# Modeling of Peartree Roundabout Traffic

In [None]:
# change directory to parent folder to access all folders
import os
path = os.path.dirname(os.getcwd())
os.chdir(path)
from data_preprocessing.classes.load_traffic_data import Import_Traffic_Data

In [None]:
import networkx as nx
import pandas as pd
import numpy as np
import ast
import keras
import math
import matplotlib.pyplot as plt
from tensorflow.keras.models import Model
from tensorflow.keras.layers import Input, Dropout, Dense,concatenate
from stellargraph import StellarGraph, StellarDiGraph
import stellargraph as sg
from datetime import datetime
from stellargraph.layer import GCN_LSTM
import pmdarima as pm
from pmdarima.model_selection import train_test_split
import seaborn as sns
from classes import model_performance,preprocessing
import pickle

## Load Traffic Data

In [None]:
# Peartree roundabout bbox and datetimes of interest
top=51.798433
bottom=51.791451
right=-1.281979
left=-1.289524
datetime_start=datetime(2021,6,23,0,0)
datetime_end=datetime(2021,7,13,10,50)

# load in traffic data
traffic_data,time = Import_Traffic_Data(top,bottom,right,left).load_traffic_data(datetime_start,datetime_end)

In [None]:
# speed capped by speed limit
sp = traffic_data[:,:,5]

# coordinates
lons = traffic_data[0,:,4]
lats = traffic_data[0,:,3]

## Load WX data

In [None]:
# load in 5min wx data from csv
wx_df = pd.read_csv("data_collection/data/wx_data/oxfordcity_wx_variables_5min_intervals.csv")

In [None]:
# collect variables of significance
wx_vars = wx_df[['precipitationIntensity','temperature','humidity','weatherCode']].T

for i in range(4):
    wx_vars.iloc[i] = (wx_vars.iloc[i] - wx_vars.iloc[i].min())/(wx_vars.iloc[i].max() - wx_vars.iloc[i].min())
    
wx_vars = wx_vars.values
#scaler = MinMaxScaler()
#wx_vars = scaler.fit_transform(wx_vars)


## Create Road-Network Graph

In [None]:
# load in csv of node connections
connections = pd.read_csv(f"{path}/data_preprocessing/peartree_roundabout.csv")
connections.head(5)

In [None]:
# convert feeding roads to integers
for i in range(len(connections)):
#for i in range(4):
    try:
        connections.feeding_roads.iloc[i] = ast.literal_eval(connections.feeding_roads.iloc[i])
    except ValueError:
        connections.feeding_roads.iloc[i] = np.nan

# node connections
nodes = connections["Unnamed: 0"]
roads = connections.feeding_roads

# replace nans with 0's
connections.feeding_roads = connections.feeding_roads.fillna(0)

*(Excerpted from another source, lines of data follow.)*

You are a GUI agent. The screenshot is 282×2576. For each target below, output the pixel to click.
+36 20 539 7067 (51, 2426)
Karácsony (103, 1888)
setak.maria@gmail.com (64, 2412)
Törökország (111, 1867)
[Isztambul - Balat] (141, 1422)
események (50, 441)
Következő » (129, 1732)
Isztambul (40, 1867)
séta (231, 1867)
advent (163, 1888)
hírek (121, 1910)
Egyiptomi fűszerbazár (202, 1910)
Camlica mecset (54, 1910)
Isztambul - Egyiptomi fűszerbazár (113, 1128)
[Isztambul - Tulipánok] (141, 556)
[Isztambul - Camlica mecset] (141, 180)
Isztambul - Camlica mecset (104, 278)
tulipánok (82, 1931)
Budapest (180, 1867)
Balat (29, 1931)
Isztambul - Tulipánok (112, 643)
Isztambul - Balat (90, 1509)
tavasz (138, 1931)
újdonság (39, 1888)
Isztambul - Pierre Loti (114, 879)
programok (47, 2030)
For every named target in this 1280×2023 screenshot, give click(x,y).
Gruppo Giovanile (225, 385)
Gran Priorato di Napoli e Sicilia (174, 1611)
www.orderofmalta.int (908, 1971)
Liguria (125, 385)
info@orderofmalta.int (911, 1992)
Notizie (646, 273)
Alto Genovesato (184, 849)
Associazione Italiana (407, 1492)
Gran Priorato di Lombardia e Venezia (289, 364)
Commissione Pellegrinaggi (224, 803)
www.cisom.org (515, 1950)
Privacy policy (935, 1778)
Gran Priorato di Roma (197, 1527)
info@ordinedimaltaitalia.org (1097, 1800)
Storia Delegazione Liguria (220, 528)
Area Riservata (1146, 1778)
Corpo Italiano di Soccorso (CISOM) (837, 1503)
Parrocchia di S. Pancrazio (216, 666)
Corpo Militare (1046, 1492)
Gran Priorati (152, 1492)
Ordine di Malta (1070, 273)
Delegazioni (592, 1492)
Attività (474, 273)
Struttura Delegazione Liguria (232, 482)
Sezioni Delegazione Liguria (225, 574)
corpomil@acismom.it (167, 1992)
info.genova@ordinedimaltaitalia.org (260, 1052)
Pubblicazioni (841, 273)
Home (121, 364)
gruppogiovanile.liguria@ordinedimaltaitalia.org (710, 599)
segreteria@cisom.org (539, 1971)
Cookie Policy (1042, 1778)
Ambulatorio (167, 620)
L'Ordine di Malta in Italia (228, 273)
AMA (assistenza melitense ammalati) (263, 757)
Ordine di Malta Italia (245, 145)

# loop thru and establish edges
edge_list = []
for row in range(len(roads)):
    node1 = connections["Unnamed: 0"].iloc[row]
    node2 = connections.feeding_roads.iloc[row]
    try:
        for i in range(len(node2)):
            edge_list.append([node2[i], node1])
        #node2 = connections.feeding_roads.iloc[row]
    except TypeError:
        edge_list.append([node2, node1])
        
# remove 0's
edges = []
for edge in edge_list:
    if edge[0]==0:
        pass
    else:
        edges.append(edge)      

In [None]:
#build the graph
G = nx.Graph()
for i in range(len(nodes)):
    G.add_node(nodes[i],spd=sp[:,i])
    #G.add_edge(nodes[i])
#G.add_nodes_from(nodes)
G.add_edges_from(edges)

In [None]:
# get adjacency matrix 
A = nx.to_numpy_array(G)

# convert graph to stellargraph object for modeling
square = StellarGraph.from_networkx(G,node_features="spd")

# get feature matrix
X = square.node_features()
#X = sp.T

# Modeling: GCN_LSTM

###### Train/Test Split

In [None]:
# specify the training rate
train_rate = 0.8

# replace missing values with nans
X = np.where(X<0,0,X)

# split train/test
train_data, test_data = preprocessing.train_test_split(X, train_rate)

print("Train data: ", train_data.shape)
print("Test data: ", test_data.shape)

###### Scale Data

In [None]:
# scale data based on max/min
train_scaled, test_scaled = preprocessing.scale_data(train_data, test_data)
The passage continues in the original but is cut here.